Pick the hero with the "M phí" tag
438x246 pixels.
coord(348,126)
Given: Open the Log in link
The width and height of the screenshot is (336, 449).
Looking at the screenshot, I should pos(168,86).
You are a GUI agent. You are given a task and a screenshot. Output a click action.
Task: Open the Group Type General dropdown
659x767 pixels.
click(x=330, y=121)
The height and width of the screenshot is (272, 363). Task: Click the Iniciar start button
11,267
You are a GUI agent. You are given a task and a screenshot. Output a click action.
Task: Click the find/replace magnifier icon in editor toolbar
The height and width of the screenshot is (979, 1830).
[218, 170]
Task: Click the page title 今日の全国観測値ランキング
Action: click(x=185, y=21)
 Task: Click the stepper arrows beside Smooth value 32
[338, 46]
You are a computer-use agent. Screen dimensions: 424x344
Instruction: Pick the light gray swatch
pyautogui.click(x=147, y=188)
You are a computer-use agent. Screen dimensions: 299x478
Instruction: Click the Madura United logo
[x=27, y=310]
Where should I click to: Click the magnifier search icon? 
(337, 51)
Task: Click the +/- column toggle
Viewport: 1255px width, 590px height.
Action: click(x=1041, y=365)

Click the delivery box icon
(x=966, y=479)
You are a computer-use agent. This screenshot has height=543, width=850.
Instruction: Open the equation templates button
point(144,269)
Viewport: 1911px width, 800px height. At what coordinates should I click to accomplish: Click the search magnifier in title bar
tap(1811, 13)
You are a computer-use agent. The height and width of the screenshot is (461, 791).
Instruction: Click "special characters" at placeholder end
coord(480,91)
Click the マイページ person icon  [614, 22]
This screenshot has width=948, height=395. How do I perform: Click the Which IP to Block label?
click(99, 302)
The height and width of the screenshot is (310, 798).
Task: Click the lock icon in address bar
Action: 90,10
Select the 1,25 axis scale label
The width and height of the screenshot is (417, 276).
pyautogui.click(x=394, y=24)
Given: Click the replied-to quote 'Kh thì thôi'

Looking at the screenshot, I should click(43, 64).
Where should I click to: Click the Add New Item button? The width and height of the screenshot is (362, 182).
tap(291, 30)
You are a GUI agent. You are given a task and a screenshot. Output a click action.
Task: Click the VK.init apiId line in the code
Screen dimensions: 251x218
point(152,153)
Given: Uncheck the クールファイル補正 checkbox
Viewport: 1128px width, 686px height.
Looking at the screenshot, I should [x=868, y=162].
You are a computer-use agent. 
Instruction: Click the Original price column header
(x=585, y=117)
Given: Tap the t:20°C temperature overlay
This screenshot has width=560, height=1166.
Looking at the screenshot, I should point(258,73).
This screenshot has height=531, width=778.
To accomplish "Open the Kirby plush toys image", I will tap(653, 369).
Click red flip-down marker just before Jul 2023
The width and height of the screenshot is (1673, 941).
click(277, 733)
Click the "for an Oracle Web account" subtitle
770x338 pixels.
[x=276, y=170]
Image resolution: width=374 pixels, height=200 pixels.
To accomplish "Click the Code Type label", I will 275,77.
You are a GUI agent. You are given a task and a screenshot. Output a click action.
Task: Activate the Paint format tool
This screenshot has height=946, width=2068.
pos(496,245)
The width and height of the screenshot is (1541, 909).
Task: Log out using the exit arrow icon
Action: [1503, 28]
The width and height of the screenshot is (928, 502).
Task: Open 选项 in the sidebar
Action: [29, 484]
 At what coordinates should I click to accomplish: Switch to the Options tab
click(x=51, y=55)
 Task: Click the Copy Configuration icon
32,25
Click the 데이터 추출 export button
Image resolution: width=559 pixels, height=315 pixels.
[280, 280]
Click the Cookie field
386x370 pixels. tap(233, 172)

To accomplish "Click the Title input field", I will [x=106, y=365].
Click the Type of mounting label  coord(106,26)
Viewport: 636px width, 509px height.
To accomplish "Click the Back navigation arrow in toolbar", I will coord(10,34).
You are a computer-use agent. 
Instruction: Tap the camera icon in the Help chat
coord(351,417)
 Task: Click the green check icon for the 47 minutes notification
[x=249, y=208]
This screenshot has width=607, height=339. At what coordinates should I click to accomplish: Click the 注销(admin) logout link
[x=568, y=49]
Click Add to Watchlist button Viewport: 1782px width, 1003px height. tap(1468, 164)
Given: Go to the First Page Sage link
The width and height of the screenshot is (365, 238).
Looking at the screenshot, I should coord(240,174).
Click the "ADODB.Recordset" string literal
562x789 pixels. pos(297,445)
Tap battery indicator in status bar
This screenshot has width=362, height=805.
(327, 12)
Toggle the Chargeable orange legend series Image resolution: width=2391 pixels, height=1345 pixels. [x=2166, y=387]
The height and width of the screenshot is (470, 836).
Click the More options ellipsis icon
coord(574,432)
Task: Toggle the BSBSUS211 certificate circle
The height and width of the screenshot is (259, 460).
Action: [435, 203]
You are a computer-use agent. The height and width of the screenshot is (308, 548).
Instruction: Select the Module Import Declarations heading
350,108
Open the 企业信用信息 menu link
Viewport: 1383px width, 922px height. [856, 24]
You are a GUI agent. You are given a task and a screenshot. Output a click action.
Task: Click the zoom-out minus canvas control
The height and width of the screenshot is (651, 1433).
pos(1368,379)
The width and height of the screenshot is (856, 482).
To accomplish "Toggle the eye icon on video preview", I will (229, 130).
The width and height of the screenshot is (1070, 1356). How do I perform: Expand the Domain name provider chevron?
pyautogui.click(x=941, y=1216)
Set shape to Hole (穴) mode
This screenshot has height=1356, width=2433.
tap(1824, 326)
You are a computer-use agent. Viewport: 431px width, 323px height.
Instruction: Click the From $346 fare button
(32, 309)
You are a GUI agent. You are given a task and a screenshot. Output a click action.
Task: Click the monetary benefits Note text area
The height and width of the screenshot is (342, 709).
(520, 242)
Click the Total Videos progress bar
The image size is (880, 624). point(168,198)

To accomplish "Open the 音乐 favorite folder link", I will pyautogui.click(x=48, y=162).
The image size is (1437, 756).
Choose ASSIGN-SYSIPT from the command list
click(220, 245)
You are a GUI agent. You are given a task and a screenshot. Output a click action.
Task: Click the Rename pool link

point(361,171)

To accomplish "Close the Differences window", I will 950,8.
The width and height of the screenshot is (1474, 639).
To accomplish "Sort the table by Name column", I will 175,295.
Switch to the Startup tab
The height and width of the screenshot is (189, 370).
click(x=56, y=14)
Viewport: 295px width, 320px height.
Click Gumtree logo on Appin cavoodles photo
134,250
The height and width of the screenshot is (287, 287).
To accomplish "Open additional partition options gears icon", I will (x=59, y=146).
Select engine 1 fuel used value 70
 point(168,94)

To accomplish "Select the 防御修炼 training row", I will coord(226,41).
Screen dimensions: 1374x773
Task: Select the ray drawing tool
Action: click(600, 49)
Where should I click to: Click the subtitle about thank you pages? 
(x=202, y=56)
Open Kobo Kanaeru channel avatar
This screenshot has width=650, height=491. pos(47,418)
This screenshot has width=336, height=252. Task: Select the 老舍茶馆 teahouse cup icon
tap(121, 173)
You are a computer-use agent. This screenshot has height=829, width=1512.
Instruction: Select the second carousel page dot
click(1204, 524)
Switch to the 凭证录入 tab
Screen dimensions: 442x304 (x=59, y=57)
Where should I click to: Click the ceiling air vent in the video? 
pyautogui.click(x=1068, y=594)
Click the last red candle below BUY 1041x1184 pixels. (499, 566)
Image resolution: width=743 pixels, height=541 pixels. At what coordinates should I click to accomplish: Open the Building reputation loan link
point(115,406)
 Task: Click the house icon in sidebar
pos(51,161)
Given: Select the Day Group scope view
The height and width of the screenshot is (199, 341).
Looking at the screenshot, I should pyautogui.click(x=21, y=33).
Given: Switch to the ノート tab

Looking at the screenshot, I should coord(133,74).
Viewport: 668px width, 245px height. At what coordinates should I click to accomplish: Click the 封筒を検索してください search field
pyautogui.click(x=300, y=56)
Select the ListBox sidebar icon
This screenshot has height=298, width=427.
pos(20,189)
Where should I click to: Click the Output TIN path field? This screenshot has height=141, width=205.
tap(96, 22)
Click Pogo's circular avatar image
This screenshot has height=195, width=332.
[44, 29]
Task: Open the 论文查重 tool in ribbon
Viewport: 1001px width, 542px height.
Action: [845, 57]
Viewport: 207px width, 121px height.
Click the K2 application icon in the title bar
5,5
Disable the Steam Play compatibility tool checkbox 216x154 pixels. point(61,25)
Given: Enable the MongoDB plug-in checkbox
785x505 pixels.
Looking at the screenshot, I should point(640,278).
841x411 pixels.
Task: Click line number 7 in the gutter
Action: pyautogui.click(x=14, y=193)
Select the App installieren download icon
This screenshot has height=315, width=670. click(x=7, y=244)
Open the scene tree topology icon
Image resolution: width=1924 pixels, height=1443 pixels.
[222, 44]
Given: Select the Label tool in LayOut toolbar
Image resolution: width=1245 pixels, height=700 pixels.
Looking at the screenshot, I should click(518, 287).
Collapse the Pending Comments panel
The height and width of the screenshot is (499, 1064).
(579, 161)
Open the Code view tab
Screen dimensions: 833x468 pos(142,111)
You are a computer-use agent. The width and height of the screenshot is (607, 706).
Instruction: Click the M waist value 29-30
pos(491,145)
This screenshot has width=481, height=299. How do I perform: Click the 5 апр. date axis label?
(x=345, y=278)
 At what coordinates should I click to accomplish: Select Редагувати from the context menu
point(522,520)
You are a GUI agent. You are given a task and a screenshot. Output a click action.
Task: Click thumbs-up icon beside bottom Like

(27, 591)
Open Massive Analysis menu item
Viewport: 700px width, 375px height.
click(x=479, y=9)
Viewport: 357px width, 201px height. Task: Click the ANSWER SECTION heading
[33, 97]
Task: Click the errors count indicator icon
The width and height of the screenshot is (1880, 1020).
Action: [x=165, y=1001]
# # # # # # #
REQUIREMENTS
Please reproduce the rows from the line containing "Select the App installieren download icon" through the line containing "Screen dimensions: 833x468 pos(142,111)", swapping "Code view" for "Design view" and leaving everything else unchanged.

IN RESPONSE
Select the App installieren download icon
This screenshot has height=315, width=670. click(x=7, y=244)
Open the scene tree topology icon
Image resolution: width=1924 pixels, height=1443 pixels.
[222, 44]
Given: Select the Label tool in LayOut toolbar
Image resolution: width=1245 pixels, height=700 pixels.
Looking at the screenshot, I should click(518, 287).
Collapse the Pending Comments panel
The height and width of the screenshot is (499, 1064).
(579, 161)
Open the Design view tab
Screen dimensions: 833x468 pos(142,111)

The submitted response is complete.